Construct validity was ensured by aligning operational measures with theoretical concepts. Barriers were categorized as operational, regulatory, or cultural, and enablers were categorized by structural or functional components. Internal validity was reinforced by cross-checking interview responses with documentary sources. Contextual control was achieved through case selection for theoretical relevance. Temporality corresponded to the diachronic analysis of interactions, or how barriers and enablers evolve. Process theory was related to a clear mechanism linking enablers to the overcoming of barriers.
The multinational scope of the case supported external validity, allowing analytical generalization to other firms in similar contexts. The job positions, experience, and knowledge of those who answered the semi-structured interview served as external validators. Reliability was achieved by documenting the research protocol, coding procedures, and analytical decisions, which enables replication by other researchers. Additionally, the selection of a leading global company is substantiated by its international leadership in CE strategies for packaging, its presence in markets with diverse regulatory frameworks, and its proven ability to implement technological and collaborative solutions.
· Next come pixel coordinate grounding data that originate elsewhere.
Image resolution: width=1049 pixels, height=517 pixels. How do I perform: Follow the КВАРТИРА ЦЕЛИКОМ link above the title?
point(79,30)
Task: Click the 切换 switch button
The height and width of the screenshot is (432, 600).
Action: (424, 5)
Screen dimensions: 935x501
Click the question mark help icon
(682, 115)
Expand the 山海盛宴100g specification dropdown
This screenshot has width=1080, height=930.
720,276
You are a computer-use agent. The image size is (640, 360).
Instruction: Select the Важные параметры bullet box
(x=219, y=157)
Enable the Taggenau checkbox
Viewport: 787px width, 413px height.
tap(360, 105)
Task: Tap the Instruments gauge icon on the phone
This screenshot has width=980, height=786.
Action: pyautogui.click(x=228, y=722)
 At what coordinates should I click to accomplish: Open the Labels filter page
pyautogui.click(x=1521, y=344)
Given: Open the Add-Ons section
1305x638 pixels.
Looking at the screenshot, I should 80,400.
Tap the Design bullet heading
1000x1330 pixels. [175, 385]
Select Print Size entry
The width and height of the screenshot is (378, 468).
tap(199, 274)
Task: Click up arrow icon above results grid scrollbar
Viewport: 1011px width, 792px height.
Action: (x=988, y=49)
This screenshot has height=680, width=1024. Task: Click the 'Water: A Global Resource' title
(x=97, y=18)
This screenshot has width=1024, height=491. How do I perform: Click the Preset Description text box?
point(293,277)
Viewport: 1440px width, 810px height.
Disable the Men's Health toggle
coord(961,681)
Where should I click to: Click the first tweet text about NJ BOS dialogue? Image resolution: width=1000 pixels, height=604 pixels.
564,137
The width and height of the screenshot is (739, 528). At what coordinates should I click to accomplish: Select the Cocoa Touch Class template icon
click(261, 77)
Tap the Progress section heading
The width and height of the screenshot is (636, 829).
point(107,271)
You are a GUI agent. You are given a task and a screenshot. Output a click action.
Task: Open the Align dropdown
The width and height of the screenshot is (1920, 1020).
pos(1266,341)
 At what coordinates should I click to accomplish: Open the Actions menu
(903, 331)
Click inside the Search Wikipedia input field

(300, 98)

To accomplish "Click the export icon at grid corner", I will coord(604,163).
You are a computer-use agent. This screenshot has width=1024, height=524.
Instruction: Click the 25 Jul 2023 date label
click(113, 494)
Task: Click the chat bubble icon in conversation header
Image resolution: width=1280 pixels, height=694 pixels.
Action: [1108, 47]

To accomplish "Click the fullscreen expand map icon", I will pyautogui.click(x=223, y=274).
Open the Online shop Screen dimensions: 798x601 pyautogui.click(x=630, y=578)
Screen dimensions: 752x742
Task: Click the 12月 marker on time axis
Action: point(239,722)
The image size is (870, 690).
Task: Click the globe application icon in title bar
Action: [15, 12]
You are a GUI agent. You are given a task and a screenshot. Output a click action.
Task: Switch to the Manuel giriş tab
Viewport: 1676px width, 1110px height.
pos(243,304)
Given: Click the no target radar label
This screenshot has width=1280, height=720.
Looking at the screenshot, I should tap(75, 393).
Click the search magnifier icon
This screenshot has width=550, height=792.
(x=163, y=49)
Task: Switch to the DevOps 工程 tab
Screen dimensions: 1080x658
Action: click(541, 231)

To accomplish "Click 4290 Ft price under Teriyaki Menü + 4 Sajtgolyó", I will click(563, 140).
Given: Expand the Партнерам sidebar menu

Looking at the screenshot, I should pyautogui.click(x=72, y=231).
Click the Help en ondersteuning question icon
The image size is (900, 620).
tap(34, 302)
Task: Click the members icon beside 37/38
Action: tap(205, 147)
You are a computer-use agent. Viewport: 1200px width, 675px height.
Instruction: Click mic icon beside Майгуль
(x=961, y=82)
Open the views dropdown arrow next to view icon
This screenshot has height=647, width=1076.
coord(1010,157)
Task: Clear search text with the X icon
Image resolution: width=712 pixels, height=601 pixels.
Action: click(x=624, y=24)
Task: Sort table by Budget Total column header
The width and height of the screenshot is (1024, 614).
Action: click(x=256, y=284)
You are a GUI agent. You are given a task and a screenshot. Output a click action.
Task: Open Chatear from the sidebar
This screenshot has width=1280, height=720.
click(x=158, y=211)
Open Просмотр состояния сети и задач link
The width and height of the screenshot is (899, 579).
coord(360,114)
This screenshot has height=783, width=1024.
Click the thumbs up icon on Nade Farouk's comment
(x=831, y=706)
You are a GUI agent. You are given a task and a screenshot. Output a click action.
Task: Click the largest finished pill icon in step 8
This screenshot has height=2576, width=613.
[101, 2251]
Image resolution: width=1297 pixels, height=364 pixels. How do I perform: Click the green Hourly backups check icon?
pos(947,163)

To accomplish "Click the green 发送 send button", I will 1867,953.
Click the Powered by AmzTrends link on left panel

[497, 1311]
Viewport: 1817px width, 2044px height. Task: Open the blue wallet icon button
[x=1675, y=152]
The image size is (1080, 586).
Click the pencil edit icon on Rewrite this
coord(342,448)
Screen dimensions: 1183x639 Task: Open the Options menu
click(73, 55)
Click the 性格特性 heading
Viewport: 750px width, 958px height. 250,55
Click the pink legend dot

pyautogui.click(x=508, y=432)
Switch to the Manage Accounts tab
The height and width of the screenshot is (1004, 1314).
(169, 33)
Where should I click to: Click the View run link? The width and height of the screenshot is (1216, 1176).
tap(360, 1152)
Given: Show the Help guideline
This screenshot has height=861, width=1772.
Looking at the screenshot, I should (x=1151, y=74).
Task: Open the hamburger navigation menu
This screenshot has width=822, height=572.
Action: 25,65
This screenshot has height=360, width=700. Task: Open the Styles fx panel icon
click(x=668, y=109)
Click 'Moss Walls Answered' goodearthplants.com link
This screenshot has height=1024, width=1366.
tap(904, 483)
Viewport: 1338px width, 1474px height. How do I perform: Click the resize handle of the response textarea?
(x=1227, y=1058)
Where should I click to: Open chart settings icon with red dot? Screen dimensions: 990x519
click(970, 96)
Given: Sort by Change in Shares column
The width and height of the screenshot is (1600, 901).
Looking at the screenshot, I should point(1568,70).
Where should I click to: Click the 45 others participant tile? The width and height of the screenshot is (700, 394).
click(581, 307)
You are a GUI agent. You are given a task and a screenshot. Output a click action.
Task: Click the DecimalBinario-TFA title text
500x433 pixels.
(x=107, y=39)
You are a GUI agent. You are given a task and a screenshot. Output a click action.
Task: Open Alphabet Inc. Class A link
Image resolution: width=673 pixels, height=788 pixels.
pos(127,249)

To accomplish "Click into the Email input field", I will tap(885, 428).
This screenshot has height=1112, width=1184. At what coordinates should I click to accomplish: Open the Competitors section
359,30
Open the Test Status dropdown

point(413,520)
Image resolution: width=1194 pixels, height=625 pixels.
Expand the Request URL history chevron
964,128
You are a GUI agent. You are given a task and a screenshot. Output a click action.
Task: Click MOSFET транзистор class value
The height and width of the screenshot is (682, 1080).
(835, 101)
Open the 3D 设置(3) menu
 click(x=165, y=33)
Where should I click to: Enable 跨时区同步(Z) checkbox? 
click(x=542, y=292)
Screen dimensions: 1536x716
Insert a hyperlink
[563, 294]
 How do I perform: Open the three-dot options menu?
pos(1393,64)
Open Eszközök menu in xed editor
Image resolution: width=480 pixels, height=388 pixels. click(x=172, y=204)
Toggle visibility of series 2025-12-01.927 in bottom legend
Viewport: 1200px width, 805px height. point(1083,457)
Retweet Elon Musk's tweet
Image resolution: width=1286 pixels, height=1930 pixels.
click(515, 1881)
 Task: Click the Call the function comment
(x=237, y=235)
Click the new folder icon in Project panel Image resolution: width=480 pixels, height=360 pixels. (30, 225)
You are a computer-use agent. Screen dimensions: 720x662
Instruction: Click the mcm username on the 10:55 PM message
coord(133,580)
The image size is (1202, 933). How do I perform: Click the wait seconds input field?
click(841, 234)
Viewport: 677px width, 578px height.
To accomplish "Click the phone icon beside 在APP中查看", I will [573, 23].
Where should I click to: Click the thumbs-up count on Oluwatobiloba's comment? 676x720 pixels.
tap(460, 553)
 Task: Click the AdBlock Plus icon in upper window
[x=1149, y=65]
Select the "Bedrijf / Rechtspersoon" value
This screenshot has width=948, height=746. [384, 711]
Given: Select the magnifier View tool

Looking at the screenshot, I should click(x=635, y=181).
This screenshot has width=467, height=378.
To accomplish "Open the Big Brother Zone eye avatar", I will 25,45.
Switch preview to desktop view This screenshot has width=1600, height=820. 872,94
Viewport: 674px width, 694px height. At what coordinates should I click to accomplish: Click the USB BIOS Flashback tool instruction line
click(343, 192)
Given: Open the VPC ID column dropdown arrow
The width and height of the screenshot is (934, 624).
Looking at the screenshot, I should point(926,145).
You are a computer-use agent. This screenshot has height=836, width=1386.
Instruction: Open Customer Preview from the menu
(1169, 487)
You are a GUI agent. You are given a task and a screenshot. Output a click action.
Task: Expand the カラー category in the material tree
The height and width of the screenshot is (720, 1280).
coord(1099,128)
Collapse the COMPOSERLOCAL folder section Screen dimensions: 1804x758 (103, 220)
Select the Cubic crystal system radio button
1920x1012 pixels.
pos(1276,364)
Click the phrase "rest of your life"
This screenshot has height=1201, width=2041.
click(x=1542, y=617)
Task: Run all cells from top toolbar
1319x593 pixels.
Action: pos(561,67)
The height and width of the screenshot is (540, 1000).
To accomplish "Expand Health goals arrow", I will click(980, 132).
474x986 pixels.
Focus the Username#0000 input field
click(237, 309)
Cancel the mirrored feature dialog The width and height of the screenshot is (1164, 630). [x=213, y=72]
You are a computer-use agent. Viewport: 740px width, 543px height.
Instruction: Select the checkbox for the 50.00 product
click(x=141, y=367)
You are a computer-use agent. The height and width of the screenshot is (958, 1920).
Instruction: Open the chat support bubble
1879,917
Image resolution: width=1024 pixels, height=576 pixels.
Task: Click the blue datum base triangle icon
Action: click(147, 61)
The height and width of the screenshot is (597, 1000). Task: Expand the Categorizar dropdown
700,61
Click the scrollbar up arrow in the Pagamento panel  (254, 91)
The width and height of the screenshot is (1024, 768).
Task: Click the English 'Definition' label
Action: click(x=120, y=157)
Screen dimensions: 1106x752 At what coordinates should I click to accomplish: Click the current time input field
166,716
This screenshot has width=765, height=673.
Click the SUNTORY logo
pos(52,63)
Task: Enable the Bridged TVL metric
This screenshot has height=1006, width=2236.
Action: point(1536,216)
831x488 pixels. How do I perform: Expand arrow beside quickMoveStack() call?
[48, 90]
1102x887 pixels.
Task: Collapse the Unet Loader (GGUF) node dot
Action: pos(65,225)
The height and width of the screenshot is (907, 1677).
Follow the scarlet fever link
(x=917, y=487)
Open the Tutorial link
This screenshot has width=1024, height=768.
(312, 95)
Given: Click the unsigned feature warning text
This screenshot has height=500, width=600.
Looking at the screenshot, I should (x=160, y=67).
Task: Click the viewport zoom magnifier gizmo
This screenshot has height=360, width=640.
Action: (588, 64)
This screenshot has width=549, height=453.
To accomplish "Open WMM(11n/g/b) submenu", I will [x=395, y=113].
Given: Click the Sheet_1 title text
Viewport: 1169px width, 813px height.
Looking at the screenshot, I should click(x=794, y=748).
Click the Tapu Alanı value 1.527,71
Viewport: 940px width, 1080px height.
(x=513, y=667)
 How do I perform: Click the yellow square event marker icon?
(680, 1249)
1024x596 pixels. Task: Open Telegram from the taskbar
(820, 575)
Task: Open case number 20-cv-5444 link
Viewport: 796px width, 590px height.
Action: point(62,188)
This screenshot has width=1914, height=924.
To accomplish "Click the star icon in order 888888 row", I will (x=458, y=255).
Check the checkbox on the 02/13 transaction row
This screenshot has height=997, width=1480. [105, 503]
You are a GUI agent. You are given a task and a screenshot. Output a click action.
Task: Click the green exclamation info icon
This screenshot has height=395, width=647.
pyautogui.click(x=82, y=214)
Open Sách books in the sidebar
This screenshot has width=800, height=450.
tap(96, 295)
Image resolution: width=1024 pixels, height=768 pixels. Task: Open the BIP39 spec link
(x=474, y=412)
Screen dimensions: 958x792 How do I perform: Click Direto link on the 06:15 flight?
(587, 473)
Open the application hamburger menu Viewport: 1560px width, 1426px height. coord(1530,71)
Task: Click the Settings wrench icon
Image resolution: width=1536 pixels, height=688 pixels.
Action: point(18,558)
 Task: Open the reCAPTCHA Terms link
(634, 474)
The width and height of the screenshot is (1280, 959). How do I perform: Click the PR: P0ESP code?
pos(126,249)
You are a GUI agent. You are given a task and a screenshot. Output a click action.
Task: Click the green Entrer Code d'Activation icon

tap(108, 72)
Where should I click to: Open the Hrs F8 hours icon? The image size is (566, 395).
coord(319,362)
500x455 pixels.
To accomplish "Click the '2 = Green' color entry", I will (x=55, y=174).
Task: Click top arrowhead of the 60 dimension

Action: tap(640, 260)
Analyzing the case study allows us to extract pertinent lessons about overcoming systemic barriers in real, complex contexts. This strengthens the study’s analytical validity.
Based on the combined methodological approach, the following propositions guided data analysis:
  • Regulatory enablers are effective only when temporally synchronized with technological and infrastructural capacities.
  • Technological innovations require supportive supply chain collaboration to scale effectively.
  • Integrated governance mechanisms that align enablers across domains generate more sustainable outcomes than isolated interventions.
These propositions structured the analysis of results and informed the interpretation of barrier–enabler dynamics in the case study. Based on these propositions, the study implicitly contrasts the following research hypothesis.
H1. 
The successful implementation of circular economy strategies in the plastic packaging industry depends on the synergistic interaction among regulatory coherence, technological innovation, and supply chain collaboration.
H0. 
The successful implementation of circular economy strategies in the plastic packaging industry does not depend on the interaction among regulatory coherence, technological innovation, and supply chain collaboration.
The analysis of empirical evidence aimed to explore whether the observed patterns in the case study support or refute this hypothesis by demonstrating the extent to which regulatory, technological, and supply chain enablers interact to overcome persistent barriers. In this way, by integrating a PRISMA-based literature review with a case study of a multinational leader, this research builds a robust methodological framework to examine the interaction between barriers and enablers of CE in plastic packaging. Semi-structured interviews, systematic coding, and triangulation ensured both depth and rigor, providing a solid empirical foundation for the subsequent results and discussion.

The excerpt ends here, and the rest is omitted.